:: Source

Nous nous étions réunis sur le pont de notre vapeur américain le Fulton, et, par le plus beau temps du monde, nous traversions la Manche, nous dirigeant sur l’île de Wight, où nous arrivâmes dans la nuit.
Le lendemain, 6 avril, nous descendîmes à terre et visitâmes la ville de Cowes, en vue de laquelle nous avions jeté l’ancre. Coquette et reluisante, Cowes commençait à se parer pour faire accueil aux nombreux baigneurs que la saison printanière allait ramener sur ses rives.
Dans l’après-midi du même jour, nous levâmes l’ancre et côtoyâmes les bords verdoyants de cette île charmante et fortunée s’il en fut.
Le Fulton nous amena ensemble jusqu’à New-York : de là, un autre vapeur, le Moses Taylor, nous conduisit à la Havane et à Aspinwall, où nous prîmes le chemin de fer de Panama. La Sonora, steamer gigantesque du port de deux mille tonneaux, nous ouvrit ensuite ses larges cabines, et nous voyageâmes sur le Pacifique qu’un Parisien du bord croyait être la même mer que celle que nous venions de quitter. Nous visitâmes Acapulco sur la côte du Mexique et le 2 juin au matin, je descendais sur les quais de San Francisco. Muni de mon bagage, j’entrai dans une voiture de place qui me porta tout d’un trait à l’International hôtel, où étaient déjà installés une partie de mes compagnons de route.

::::
:: Données fournies

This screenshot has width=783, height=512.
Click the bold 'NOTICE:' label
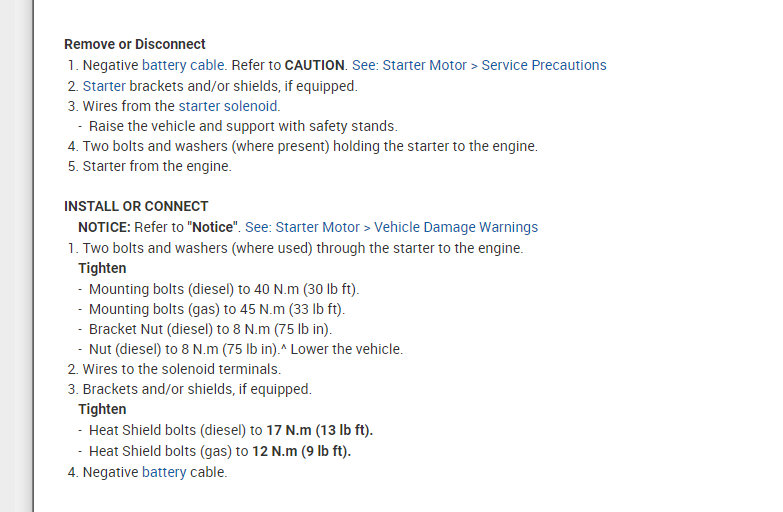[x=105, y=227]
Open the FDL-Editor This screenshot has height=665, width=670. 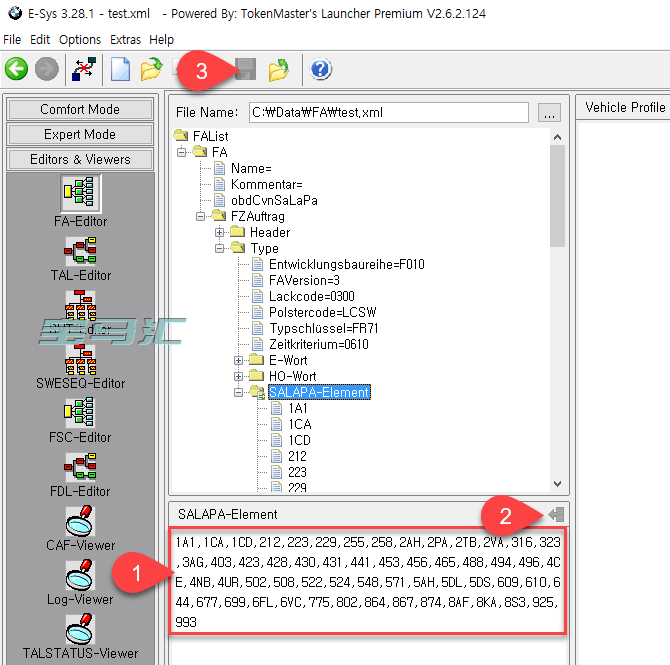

::::

Travail demandé - Énumérez tous les navires que le récit de voyage désigne par leur nom, dans leur ordre d'apparition.

Réponse attendue -
- le Fulton
- le Moses Taylor
- la Sonora